Early mortgage repayment sets trend for middle class

Lee Robertson, chief executive of Investment Quorum, a Gold Standard wealth manager said the reasons behind the change in mentality were quite strategic and well timed and could stand these borrowers in good stead for future credit at exceptional rates.

He said: "People are paying huge chunks off their mortgages and benefiting from the slump, in some cases with mortgage payments being reduced from £1000 a month to 1p for a range of reasons."

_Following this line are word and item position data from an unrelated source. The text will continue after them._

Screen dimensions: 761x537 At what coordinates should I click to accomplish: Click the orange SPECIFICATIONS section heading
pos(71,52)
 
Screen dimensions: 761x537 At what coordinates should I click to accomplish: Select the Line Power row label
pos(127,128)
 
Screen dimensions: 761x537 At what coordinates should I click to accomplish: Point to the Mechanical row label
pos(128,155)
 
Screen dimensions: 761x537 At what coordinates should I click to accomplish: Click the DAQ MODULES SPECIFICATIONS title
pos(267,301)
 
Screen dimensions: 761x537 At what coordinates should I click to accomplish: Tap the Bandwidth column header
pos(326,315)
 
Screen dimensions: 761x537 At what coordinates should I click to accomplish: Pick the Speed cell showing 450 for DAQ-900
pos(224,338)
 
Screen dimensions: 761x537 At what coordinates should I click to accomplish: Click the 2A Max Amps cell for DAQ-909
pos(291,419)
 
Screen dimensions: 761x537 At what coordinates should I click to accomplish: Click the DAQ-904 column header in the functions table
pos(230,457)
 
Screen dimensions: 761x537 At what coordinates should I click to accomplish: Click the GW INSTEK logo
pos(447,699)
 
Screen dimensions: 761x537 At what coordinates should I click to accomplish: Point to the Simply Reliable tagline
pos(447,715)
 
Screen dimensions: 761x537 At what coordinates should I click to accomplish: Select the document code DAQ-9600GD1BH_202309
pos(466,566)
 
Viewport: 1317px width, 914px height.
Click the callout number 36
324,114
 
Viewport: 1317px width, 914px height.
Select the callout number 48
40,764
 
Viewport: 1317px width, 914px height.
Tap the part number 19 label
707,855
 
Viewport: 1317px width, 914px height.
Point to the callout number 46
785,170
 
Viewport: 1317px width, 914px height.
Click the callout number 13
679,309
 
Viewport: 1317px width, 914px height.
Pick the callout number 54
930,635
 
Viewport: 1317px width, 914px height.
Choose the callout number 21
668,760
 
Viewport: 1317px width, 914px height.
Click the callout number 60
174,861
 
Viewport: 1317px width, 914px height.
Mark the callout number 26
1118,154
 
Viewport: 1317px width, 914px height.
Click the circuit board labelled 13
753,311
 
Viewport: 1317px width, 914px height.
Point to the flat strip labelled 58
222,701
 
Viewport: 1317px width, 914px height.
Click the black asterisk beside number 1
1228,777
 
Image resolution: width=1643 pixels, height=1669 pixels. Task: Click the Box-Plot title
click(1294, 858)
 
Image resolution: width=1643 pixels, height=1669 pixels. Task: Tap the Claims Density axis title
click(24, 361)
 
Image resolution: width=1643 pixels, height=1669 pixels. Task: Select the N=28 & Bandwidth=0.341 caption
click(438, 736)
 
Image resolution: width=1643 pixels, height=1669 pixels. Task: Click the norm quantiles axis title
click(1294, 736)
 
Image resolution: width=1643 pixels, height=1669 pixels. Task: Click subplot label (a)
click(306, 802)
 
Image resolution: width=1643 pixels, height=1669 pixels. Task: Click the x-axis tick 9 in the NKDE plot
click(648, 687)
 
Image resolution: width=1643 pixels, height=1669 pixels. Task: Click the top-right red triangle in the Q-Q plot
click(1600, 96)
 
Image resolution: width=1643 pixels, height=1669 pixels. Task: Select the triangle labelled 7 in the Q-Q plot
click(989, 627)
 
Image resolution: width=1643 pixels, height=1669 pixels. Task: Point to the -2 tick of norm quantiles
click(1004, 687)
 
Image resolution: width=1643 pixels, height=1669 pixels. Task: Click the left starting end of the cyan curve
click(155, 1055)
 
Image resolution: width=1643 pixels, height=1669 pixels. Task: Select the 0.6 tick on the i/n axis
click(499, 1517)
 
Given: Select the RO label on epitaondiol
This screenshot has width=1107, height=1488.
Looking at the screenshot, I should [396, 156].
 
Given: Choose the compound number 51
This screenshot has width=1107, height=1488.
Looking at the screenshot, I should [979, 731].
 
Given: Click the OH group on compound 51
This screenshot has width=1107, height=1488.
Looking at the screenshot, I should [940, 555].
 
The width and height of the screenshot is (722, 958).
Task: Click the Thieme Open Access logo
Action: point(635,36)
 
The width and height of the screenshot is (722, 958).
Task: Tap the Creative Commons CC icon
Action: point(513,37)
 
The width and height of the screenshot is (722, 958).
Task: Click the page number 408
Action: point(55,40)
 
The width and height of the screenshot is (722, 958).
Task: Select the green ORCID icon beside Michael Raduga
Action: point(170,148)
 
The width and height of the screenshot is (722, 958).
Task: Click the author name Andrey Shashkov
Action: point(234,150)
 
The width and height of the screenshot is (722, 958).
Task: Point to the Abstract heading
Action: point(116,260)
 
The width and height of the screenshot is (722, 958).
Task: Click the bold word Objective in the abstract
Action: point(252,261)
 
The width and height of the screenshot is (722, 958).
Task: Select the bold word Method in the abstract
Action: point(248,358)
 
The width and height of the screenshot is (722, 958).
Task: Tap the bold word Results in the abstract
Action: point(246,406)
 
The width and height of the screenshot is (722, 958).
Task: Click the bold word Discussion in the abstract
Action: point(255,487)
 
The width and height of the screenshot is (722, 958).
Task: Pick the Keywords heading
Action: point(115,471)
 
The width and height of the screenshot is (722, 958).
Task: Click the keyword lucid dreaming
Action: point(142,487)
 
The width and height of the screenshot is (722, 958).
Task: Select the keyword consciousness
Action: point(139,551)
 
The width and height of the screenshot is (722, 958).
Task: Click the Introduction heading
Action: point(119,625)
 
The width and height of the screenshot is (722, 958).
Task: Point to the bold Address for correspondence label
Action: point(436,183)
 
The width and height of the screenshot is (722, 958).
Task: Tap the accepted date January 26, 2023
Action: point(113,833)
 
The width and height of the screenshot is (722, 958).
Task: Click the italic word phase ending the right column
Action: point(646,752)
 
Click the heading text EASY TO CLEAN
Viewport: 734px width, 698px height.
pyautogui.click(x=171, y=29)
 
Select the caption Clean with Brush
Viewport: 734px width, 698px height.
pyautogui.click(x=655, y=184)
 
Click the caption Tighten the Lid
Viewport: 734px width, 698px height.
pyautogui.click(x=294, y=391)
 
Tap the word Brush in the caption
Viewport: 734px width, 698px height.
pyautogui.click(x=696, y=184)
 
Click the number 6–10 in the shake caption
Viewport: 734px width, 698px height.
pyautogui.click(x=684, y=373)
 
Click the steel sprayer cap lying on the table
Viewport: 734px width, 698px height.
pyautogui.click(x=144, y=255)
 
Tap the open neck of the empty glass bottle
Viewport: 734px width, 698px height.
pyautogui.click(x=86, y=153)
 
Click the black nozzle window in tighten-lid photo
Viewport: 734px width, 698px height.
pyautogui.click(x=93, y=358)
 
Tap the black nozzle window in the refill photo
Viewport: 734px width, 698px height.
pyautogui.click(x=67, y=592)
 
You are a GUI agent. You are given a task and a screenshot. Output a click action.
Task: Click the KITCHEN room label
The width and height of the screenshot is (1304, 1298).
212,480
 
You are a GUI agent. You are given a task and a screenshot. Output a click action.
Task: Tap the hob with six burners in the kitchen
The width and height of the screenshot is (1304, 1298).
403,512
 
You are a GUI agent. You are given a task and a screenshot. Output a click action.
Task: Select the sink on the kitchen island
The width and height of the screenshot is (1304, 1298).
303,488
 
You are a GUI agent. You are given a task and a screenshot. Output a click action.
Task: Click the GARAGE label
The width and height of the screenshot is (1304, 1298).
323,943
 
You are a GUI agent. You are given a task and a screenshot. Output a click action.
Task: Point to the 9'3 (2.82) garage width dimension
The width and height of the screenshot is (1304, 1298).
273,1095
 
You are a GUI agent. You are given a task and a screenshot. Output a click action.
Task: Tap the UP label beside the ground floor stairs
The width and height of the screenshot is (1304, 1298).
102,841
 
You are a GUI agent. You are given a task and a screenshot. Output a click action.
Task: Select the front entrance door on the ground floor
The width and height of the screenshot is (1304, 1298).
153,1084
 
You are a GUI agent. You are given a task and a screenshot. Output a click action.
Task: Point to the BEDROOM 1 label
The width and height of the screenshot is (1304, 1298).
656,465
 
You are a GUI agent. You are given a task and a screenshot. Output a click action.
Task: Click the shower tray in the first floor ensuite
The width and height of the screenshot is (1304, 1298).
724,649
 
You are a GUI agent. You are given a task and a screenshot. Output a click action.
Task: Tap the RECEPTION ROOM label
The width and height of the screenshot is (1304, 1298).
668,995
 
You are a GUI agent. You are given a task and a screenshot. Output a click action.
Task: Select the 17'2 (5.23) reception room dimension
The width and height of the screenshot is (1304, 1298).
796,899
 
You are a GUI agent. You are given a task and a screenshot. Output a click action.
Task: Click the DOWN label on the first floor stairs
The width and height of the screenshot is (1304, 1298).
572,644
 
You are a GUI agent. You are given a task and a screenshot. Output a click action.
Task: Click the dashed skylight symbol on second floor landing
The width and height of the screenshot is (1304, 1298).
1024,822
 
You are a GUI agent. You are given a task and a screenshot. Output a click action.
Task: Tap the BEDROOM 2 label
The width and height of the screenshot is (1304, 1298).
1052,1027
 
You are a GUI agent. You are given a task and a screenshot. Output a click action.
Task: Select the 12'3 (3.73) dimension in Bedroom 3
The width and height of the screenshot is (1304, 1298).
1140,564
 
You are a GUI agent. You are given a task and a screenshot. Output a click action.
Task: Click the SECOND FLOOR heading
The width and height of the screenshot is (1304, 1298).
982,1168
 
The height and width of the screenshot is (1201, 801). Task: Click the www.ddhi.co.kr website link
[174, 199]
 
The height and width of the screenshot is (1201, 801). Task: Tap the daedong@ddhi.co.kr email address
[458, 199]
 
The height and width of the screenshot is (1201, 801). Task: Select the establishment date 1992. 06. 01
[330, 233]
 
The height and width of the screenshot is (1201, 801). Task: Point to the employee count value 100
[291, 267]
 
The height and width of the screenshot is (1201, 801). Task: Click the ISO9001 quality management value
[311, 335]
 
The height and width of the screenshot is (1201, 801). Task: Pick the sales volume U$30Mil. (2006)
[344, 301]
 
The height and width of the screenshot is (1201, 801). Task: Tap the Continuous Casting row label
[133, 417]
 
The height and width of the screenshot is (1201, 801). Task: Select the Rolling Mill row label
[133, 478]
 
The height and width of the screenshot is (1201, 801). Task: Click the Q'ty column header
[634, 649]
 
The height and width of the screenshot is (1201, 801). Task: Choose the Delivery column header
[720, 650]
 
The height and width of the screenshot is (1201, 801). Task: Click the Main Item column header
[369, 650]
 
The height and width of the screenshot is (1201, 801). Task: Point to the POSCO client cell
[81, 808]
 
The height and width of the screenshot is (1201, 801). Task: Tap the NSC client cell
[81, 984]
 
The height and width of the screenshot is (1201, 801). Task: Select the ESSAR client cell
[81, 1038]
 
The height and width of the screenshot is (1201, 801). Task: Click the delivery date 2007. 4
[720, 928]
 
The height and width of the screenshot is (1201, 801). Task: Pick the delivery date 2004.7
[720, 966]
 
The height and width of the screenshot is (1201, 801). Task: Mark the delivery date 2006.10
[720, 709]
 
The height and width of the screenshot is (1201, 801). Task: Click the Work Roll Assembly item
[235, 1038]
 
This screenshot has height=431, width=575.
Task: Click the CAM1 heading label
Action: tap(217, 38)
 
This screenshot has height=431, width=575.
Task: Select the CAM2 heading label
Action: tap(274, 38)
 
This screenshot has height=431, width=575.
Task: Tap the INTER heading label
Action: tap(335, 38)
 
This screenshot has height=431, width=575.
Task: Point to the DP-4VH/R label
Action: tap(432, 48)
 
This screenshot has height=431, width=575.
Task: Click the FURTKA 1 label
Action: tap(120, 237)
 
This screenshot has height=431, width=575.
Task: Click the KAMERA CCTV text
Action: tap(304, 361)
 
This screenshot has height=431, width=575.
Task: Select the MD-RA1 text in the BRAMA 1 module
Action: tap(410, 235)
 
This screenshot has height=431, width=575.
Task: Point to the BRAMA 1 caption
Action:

The reasons behind these extra repayments are as follows:

1 Many preferential rates are due for review later this year – and to qualify for the better deals a lower loan-to-value will be required – reducing capital now will put these borrowers in good stead when it comes to renegotiating their mortgage deal;

2 Job stability, with the employment market showing continued signs of instability, attempts are being made to reduce mortgage debt to more manageable levels in the event that lower incomes and single incomes become the norm;

3 With investment rates so low, it makes sense to use the cash to reduce debt and increase cash flow;

4 In the event that a client needs to downsize, the more the debt is reduced the greater flexibility to downsize thereby reducing the fear of negative equity;

5 People have decided they no longer want to be "keeping up with the neighbours", there are only so many ways in which you can upgrade your non essentials and most people have done that;

6 There is also a noticeable change in mind-set that people no longer wish to use credit (because it has become harder to obtain) and are more willing to use savings;

The strategies were unveiled as economic data from The Bank of England revealed that just over £8billion of mortgage debt was repaid by borrowers in the final quarter of 2008, compared to £5.9billion in the third quarter of 2008 and just £1.8billion in the three months before that.

Robertson said: "These borrowers are setting themselves up for comfortable futures and the ability to gain credit in the future."